Small-scale tea farmers in Nyeri want the contentious Bill meant to improve regulation of the tea sector shelved until the input of all stakeholders is taken into consideration.
Through their directors, the farmers complained that the Bill, The Tea (Amendment) Bill, 2010, is likely to cause more damage to the sector and negate on the benefits realised under the current Tea Act. The Kenya Tea Development Agency (KTDA) directors from factory companies in Zone Four said though farmers were in support of an improved Act, the proposed Bill by Konoin MP would destroy rather than improve the industry.
"The Bill is neither reformist not liberating. It is retrogressive, draconian and clearly driven by ulterior motives and bad faith. We read mischief in its introduction," said the directors in a press statement read by Mr Peter Kanyago, the chairman of Chinga Tea Factory in Othaya at Gitugi Tea Factory.

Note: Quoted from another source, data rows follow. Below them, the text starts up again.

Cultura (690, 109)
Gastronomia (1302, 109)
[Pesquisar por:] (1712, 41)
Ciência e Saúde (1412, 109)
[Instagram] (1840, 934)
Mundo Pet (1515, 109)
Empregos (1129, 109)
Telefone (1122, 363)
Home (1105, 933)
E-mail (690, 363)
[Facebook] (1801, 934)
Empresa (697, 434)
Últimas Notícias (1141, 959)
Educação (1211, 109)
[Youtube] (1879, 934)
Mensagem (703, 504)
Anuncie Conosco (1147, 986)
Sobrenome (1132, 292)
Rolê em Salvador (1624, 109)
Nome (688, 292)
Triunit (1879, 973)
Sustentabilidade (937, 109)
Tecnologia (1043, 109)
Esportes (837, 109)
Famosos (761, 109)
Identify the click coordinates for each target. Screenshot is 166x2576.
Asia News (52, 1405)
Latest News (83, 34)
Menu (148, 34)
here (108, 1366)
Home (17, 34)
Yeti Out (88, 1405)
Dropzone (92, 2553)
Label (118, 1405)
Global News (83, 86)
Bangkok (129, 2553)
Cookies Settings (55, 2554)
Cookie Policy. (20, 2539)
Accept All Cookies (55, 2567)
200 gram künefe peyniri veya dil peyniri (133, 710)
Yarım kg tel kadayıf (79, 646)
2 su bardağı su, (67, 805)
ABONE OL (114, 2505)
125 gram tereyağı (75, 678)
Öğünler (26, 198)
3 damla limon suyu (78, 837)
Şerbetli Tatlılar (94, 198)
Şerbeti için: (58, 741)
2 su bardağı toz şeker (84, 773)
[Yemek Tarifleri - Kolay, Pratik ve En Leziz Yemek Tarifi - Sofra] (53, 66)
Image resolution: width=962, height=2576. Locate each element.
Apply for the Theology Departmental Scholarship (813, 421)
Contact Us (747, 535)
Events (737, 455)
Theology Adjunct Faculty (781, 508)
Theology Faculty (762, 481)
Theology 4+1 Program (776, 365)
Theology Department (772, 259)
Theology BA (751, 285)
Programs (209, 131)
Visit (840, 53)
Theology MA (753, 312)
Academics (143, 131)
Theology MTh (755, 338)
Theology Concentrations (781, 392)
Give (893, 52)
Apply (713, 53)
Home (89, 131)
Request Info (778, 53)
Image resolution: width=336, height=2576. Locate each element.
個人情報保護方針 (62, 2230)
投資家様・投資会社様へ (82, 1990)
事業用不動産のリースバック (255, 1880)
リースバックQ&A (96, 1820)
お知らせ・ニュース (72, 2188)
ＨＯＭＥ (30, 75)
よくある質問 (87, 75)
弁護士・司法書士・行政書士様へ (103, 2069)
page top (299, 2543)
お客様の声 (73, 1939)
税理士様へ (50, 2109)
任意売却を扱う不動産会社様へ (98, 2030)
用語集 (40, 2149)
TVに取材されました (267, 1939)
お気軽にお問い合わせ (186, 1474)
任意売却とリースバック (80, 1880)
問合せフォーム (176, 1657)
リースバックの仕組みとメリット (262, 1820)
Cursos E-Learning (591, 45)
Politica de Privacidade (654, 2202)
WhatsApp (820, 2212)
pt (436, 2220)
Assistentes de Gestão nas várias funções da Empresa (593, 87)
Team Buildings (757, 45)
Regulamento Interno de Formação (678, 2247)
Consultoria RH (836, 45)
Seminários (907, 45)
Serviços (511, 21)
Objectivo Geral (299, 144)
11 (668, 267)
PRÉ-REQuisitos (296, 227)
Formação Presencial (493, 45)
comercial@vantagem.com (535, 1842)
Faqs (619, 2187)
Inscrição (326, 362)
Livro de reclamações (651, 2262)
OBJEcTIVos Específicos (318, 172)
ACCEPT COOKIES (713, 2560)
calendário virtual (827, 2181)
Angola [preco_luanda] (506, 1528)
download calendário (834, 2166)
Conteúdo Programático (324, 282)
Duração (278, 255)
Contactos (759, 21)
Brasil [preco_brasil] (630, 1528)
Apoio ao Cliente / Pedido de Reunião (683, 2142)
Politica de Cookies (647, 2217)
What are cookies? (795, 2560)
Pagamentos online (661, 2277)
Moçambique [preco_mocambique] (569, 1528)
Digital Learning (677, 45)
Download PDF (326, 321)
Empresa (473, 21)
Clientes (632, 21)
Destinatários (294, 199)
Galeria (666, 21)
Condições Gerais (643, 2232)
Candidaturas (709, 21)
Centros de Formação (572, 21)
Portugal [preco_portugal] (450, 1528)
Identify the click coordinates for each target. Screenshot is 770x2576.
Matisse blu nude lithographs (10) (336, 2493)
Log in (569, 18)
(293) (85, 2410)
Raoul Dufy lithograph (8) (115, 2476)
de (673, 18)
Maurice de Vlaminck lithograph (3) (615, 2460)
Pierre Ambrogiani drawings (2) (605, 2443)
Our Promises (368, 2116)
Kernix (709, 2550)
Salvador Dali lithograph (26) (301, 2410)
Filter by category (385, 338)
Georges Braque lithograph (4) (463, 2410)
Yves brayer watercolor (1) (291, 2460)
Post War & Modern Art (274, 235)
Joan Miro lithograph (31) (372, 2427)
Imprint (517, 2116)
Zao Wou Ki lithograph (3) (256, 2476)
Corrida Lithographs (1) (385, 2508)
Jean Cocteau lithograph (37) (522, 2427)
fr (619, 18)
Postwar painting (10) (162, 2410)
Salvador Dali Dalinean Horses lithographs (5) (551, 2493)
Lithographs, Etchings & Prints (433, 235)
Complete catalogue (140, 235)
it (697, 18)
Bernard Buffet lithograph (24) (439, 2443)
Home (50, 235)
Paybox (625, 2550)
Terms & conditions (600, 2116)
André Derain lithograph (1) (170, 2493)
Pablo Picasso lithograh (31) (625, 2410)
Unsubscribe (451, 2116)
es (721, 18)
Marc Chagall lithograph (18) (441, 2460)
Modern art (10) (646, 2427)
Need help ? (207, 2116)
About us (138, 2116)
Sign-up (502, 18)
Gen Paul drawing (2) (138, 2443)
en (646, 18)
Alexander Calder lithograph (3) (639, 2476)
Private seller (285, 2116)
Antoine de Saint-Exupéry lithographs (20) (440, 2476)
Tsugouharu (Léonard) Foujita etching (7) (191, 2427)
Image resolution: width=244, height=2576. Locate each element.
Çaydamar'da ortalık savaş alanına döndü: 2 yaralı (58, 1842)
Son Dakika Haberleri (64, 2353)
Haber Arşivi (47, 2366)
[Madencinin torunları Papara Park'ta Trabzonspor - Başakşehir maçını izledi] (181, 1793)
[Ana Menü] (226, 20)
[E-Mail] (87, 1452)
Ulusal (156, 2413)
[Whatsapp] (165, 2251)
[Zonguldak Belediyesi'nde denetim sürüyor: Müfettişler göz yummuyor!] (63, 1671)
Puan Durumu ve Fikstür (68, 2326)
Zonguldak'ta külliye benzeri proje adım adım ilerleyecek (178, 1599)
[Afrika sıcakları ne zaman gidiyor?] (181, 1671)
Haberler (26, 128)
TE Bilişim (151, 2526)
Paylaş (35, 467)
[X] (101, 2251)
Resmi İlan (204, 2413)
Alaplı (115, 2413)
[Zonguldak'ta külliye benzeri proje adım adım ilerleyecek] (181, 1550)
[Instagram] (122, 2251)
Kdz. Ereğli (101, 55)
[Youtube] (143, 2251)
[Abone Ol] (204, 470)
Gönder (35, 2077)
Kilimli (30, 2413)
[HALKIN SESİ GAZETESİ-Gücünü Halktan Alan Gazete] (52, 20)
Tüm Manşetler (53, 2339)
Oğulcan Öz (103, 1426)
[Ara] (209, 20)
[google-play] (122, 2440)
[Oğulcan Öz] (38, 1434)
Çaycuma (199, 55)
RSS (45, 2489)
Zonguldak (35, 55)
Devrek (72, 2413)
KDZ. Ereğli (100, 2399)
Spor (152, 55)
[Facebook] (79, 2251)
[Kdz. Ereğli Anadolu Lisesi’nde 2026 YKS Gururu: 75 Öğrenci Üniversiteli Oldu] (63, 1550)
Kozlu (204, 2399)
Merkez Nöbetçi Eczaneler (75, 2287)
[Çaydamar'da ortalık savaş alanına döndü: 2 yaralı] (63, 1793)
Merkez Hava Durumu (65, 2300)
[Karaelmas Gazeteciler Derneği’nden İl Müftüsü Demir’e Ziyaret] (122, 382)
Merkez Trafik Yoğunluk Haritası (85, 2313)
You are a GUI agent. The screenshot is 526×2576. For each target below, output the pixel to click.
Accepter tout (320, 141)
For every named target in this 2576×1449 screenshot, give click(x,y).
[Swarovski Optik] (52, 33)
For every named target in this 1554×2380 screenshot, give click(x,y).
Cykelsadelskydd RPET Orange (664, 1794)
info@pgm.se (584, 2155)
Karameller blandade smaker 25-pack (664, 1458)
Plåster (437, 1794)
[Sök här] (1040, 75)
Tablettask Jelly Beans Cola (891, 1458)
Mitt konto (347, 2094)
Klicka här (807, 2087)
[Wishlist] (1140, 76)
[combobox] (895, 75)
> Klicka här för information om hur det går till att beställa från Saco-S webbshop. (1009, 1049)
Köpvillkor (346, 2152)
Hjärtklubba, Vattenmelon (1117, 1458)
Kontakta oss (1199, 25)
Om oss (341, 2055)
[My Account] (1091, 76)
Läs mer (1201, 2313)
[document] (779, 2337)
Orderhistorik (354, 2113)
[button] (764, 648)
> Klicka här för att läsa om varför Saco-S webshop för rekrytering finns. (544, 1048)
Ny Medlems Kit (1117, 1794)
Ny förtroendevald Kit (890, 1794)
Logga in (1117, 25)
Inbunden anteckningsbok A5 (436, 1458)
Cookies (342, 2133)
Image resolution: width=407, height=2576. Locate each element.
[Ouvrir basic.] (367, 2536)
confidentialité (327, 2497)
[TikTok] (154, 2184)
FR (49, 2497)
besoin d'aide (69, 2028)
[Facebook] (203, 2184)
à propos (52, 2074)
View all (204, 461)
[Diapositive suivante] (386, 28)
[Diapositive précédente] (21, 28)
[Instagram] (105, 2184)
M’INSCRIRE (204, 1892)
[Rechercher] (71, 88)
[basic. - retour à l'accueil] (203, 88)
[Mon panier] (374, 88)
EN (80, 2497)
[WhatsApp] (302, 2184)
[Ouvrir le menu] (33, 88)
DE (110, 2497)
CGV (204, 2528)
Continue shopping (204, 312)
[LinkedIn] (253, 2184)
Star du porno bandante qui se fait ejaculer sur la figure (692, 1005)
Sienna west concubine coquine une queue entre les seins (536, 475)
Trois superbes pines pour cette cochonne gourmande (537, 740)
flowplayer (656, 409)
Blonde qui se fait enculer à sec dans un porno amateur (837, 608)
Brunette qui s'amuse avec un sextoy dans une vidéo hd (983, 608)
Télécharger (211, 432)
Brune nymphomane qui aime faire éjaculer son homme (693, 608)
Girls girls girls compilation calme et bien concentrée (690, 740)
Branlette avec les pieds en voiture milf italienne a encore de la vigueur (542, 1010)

The directors took issue with the proposal on appointment of board members to the sector's regulator, the Tea Board of Kenya.
Board members
They termed the proposed law as a weak-kneed attempt to hand over the control of the tea industry to the Agriculture minister, who will be required to pick five of the board's eleven members. They argued that tea farmers are under the proposed law given a raw deal in the board's membership as they will only have an allocation of three members considering that the others are Permanent Secretaries in ministries of Agriculture, Finance and Trade.
"We fear that such sweeping powers could be used to the detriment of the industry," said Kanyago, who is also a KTDA board member.